And that’s why there’s often a whiff of the manic in the voices of those presenting 9/11 conspiracy theories: the conspiracist believes that at some level, to some degree, their survival is at stake. And when politicians and media don’t give them voice they feel more threatened, more suspicious, cornered, helpless; and so they go on the attack.

Naturally, those wired with a predisposition for cynicism/anxiety/independent thought find comfort in theories of the world that reinforce how they feel. Here the internet plays a role.

Search results for information about conspiracy theories are distorted — distorted by fear (which shapes the approach used by the person searching) and distorted by the paradigms used by search engines.

A Google search for ‘‘9/11’’ brings up 115,000,000 results. The first is a Wikipedia entry about the attacks. The second is a Wikipedia entry about 9/11 conspiracy theories. Next come links to YouTube videos ‘‘exposing’’ the truth about 9/11; then entries for websites dedicated to archiving ‘‘facts’’ about the events of the day, links to various branches of the 9/11 Truth Movement and so on. That fills the first page of results and countless more pages filled with the same kind of results follow. The report of the 9/11 Commission — the official account of the events, which took three years to compile and is based on thousands of interviews and examination of evidence — doesn’t get a look-in.
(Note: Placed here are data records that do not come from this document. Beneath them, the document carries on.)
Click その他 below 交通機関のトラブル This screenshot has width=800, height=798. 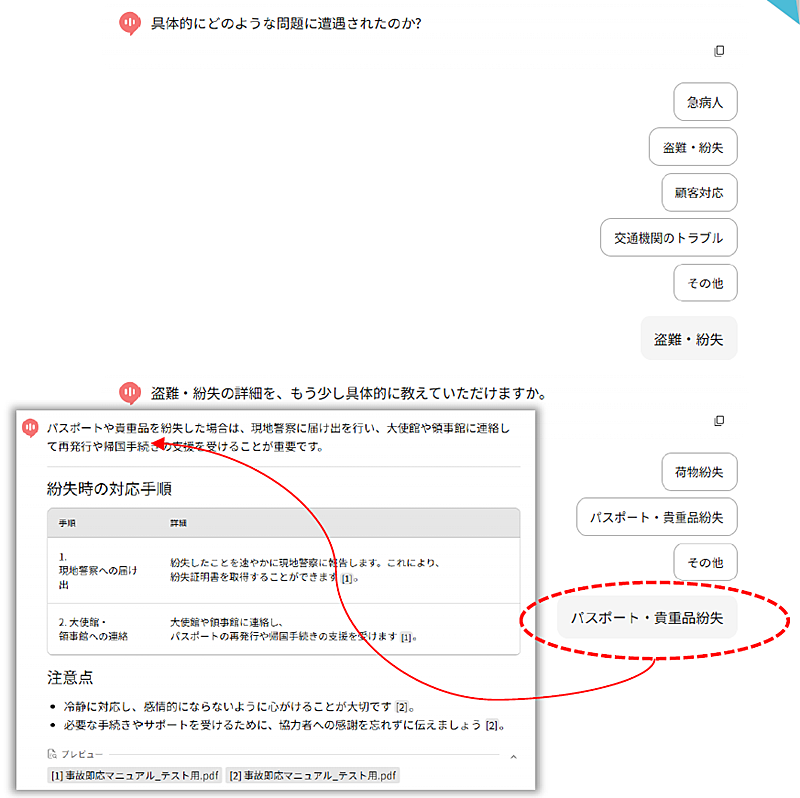tap(704, 283)
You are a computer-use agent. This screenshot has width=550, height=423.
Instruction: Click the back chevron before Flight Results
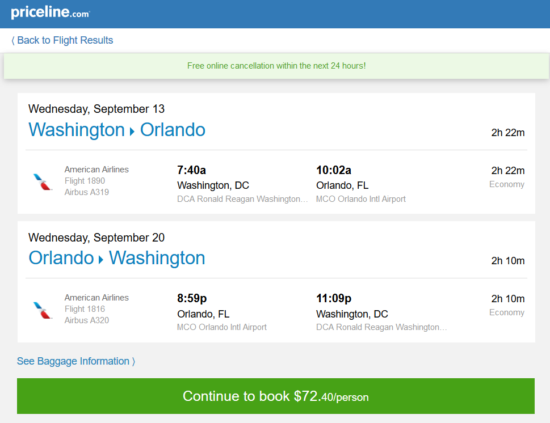(x=13, y=40)
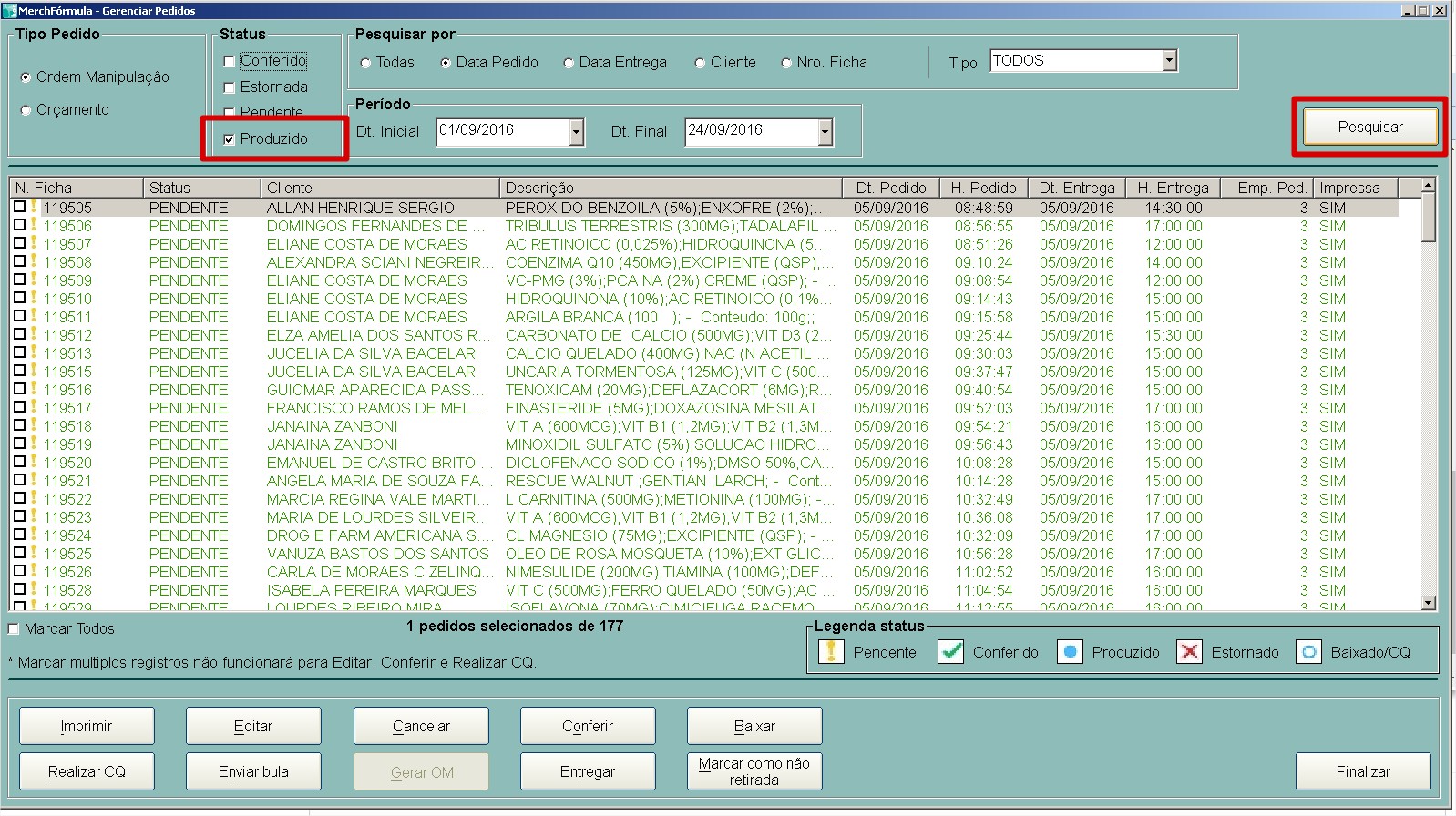Click the Conferido green checkmark legend icon
The height and width of the screenshot is (816, 1456).
point(950,652)
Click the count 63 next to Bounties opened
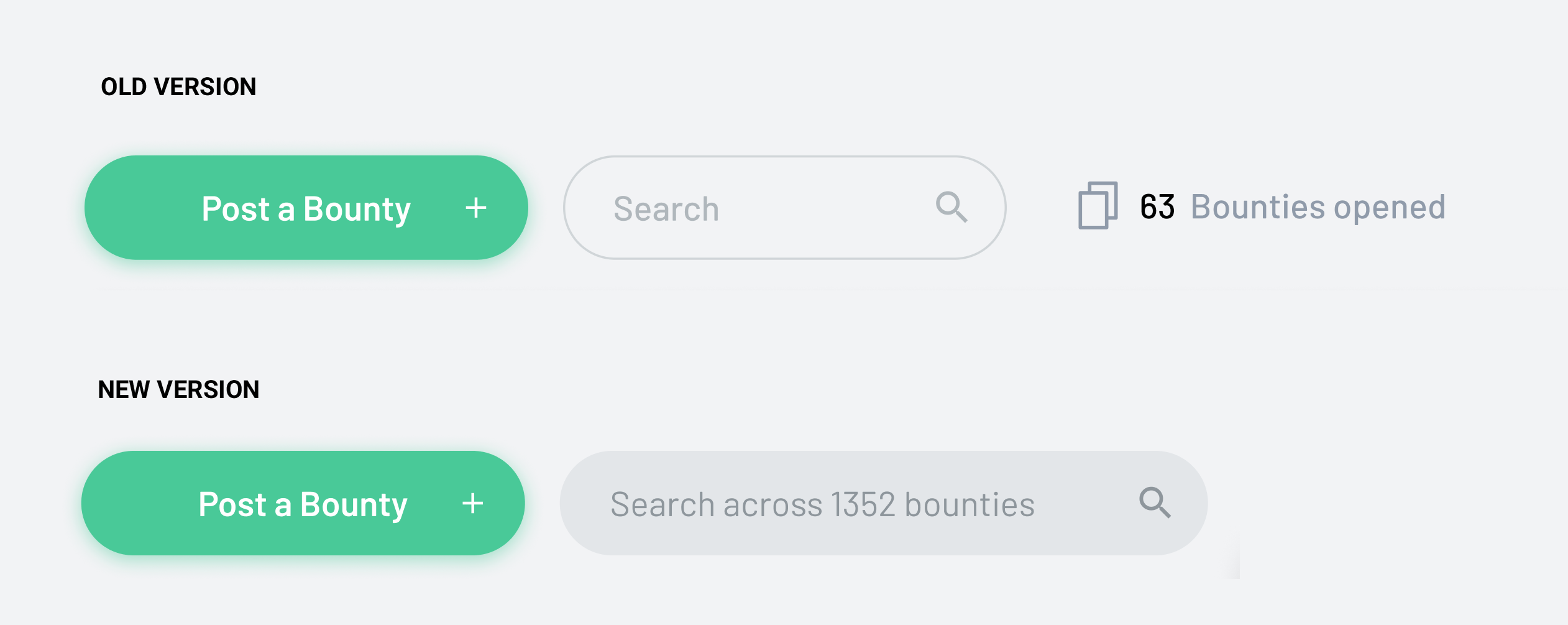The width and height of the screenshot is (1568, 625). pyautogui.click(x=1157, y=208)
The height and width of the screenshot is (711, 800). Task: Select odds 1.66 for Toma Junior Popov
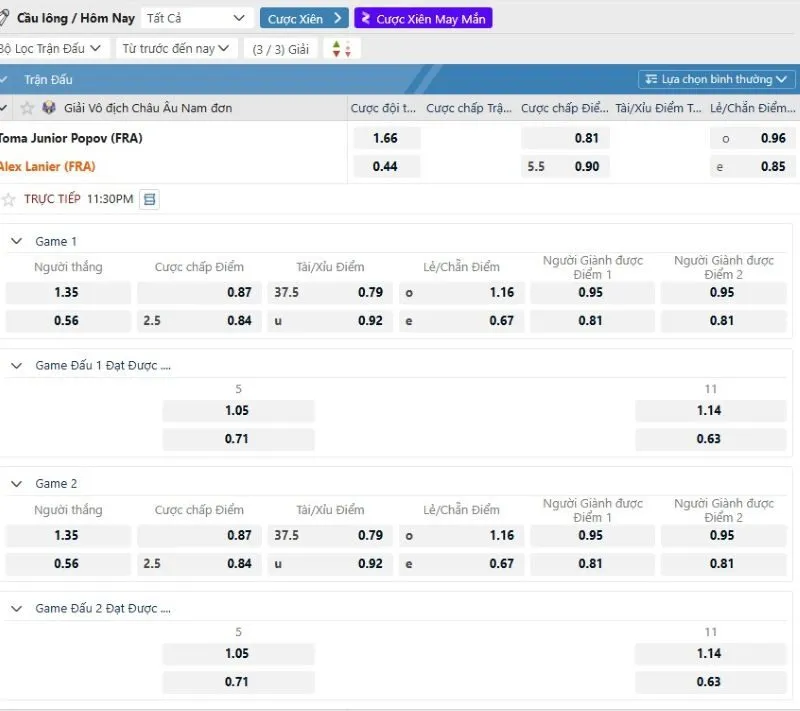[385, 139]
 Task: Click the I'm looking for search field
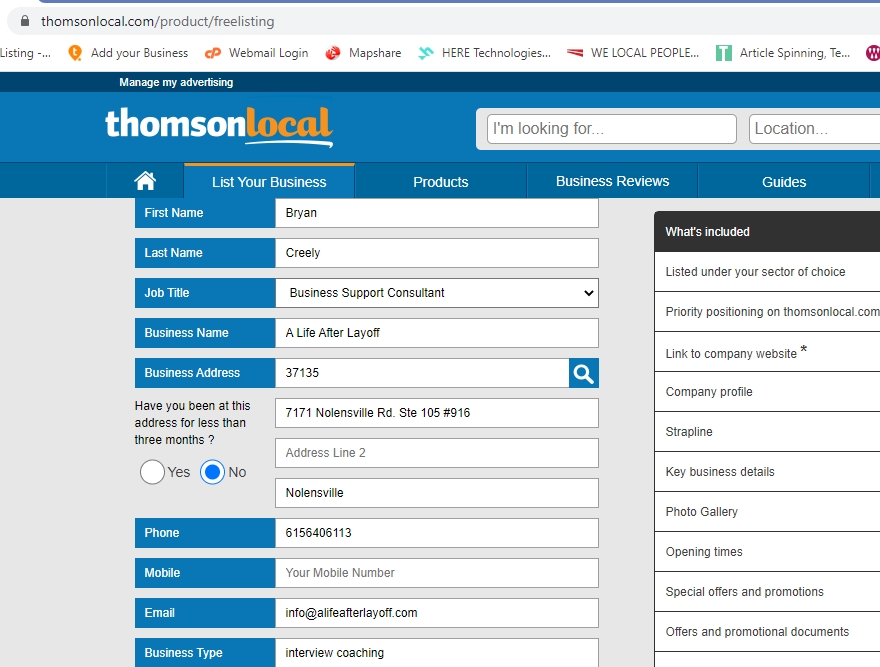tap(611, 129)
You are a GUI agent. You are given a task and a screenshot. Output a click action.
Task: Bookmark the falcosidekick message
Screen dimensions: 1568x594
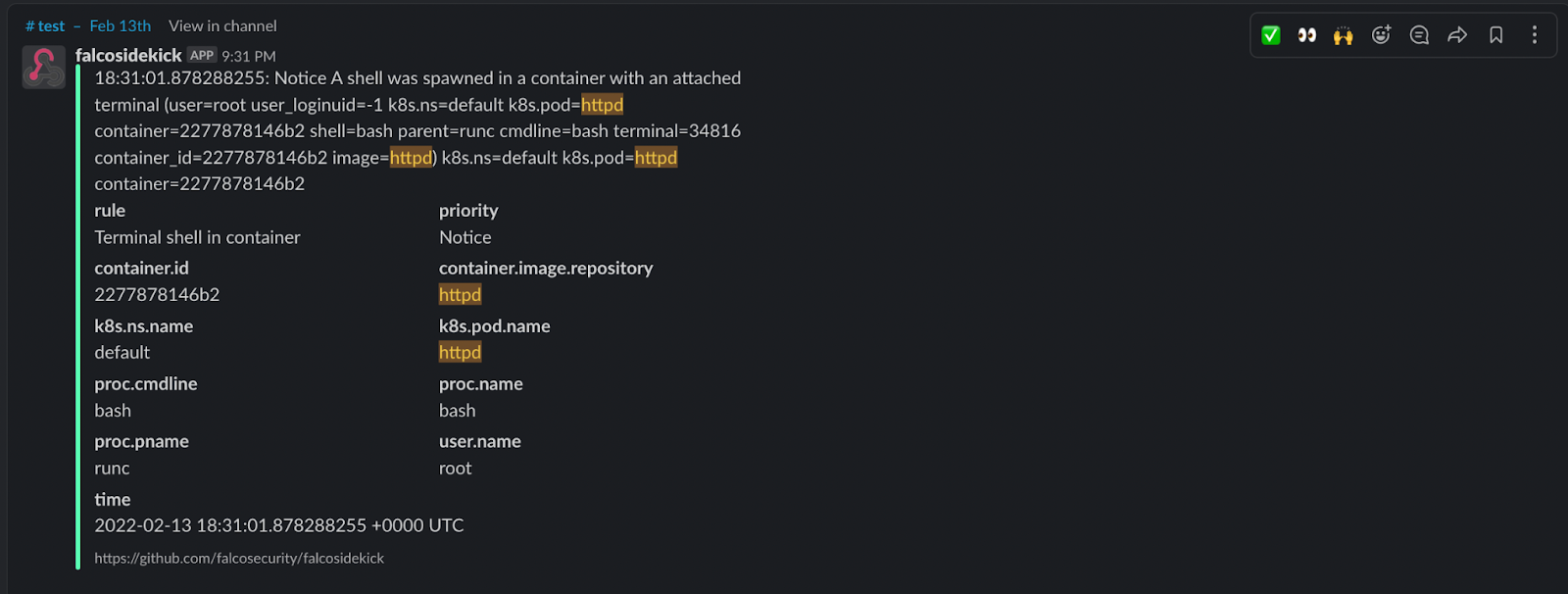[x=1495, y=35]
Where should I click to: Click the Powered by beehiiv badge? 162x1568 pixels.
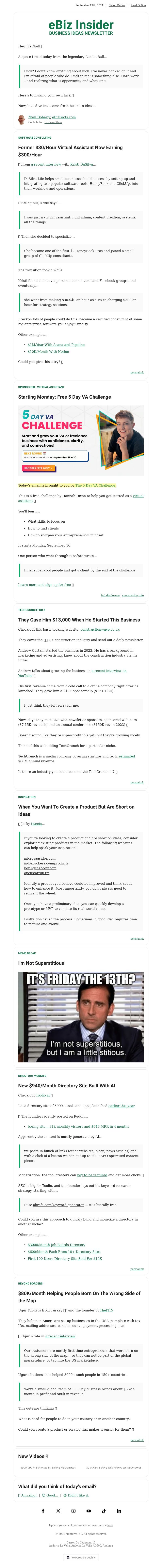click(81, 1558)
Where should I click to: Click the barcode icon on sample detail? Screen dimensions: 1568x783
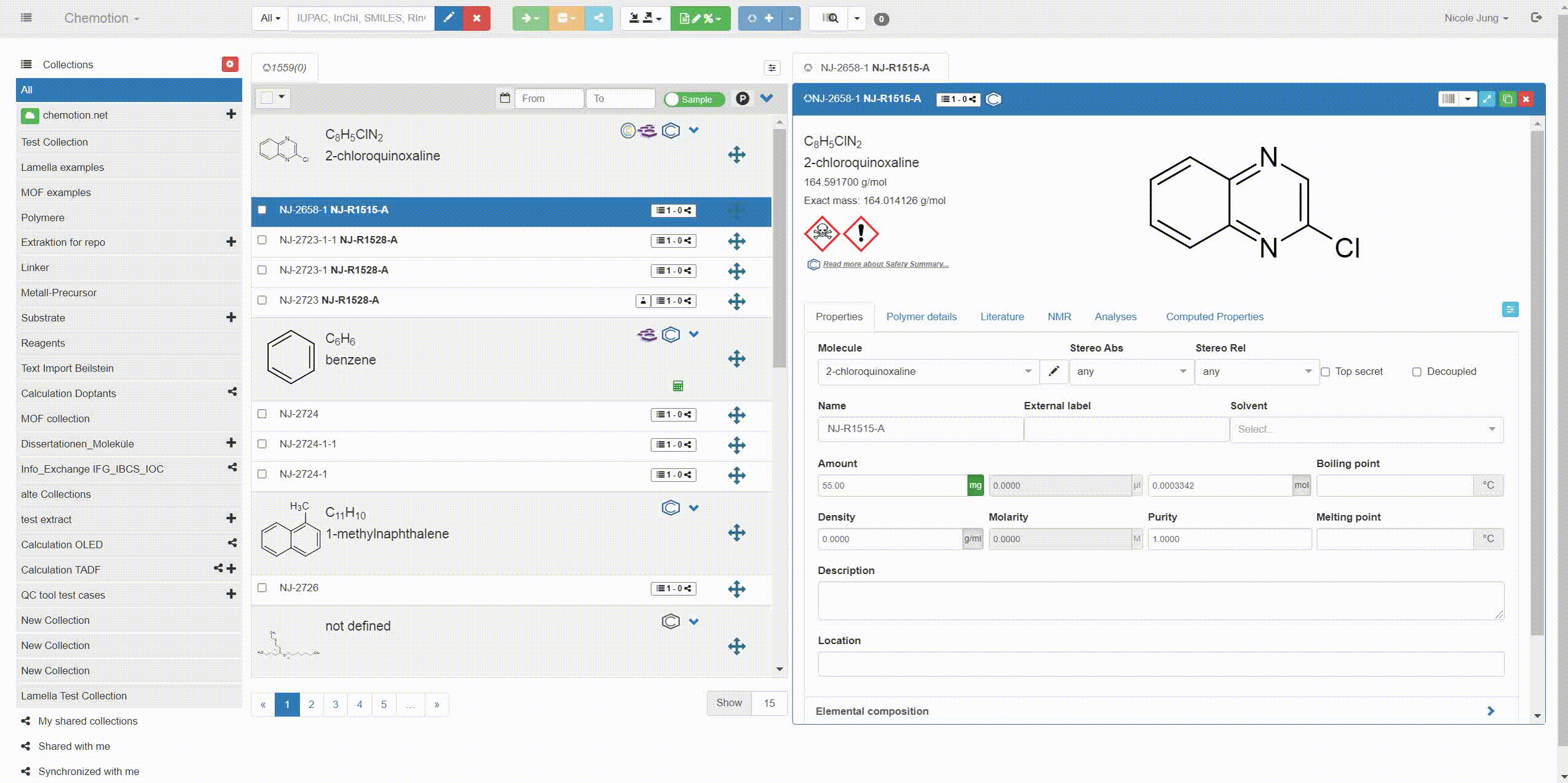click(x=1450, y=99)
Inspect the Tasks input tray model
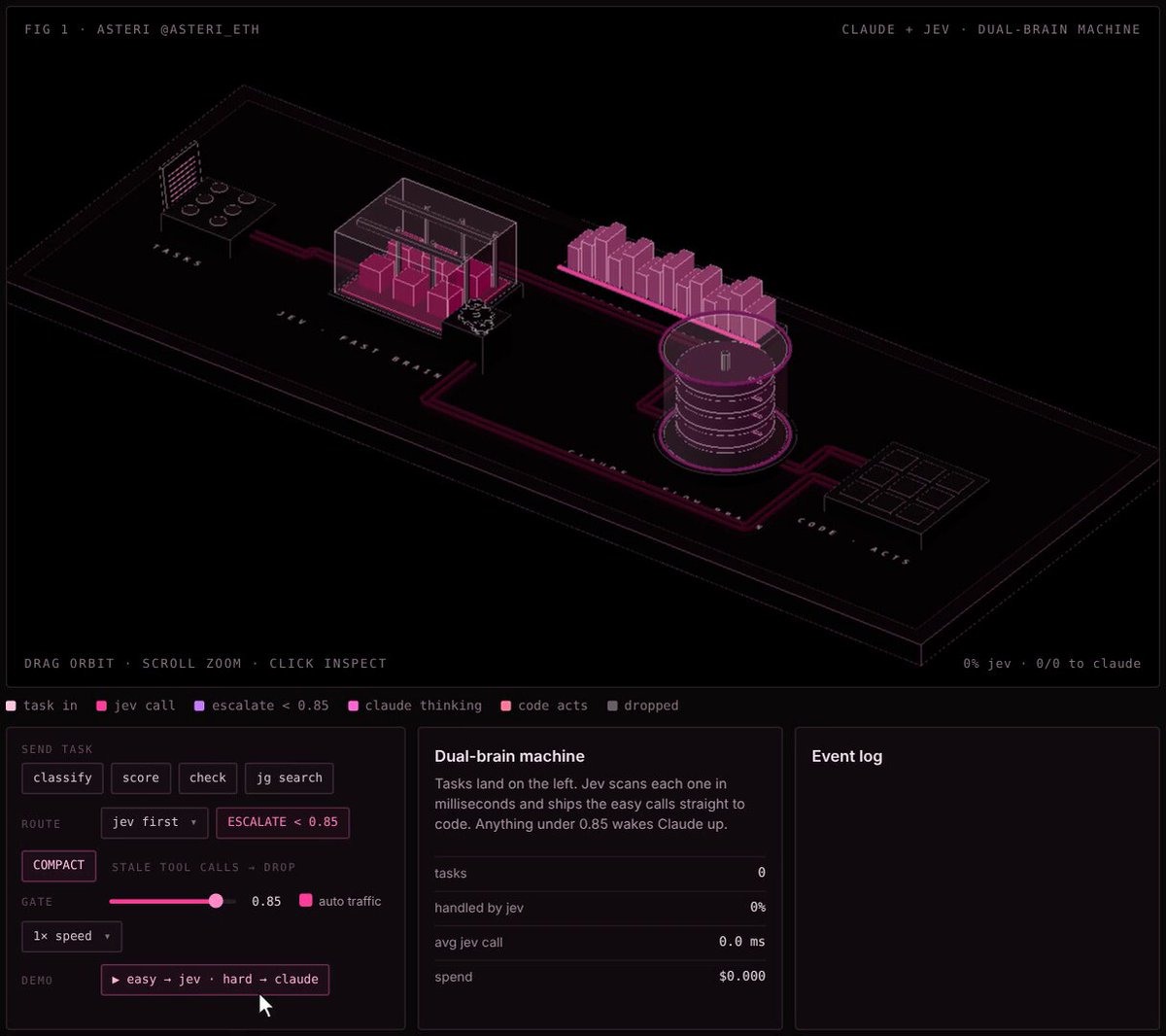This screenshot has height=1036, width=1166. pyautogui.click(x=214, y=199)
The problem is that the high ranking of conspiracy theories resulting from a search is mistaken as authority when all it indicates is popularity of the search term and the websites visited. Just because something is widely believed doesn’t mean something is true; and just because conspiracy theories about 9/11 rank high on search results only means that lots of people are curious about them. Search engines tend to look for what other people are looking for and to throw those result higher. After a certain tipping point a topic’s popularity becomes self-fulfilling.

People too often use the internet to reinforce their ‘‘feeling’’ that something is true. (To describe this flawed kind of reasoning, American comedian Stephen Colbert coined the term  ‘‘truthiness’’ — the ‘‘truth’’ a person claims to know intuitively ‘‘from the gut’’ without being based on evidence, logic, intellectual examination or facts. Truthiness is the amygdala in action.) The internet’s democratic nature — with its widespread tools for communicating and organising — means fringe ideas can coalesce and find traction when they might not have in previous times. The internet then becomes an echo chamber for crackpot ideas and misinformation, creating ghettos of poorly reasoned opinion. Contrary ideas that wander into these ghettos are bashed and abused, tarred and feathered and dumped on the outskirts of town. Look like us, sound like us or get the hell out of here. It’s an unfortunate but widespread kind of human behaviour.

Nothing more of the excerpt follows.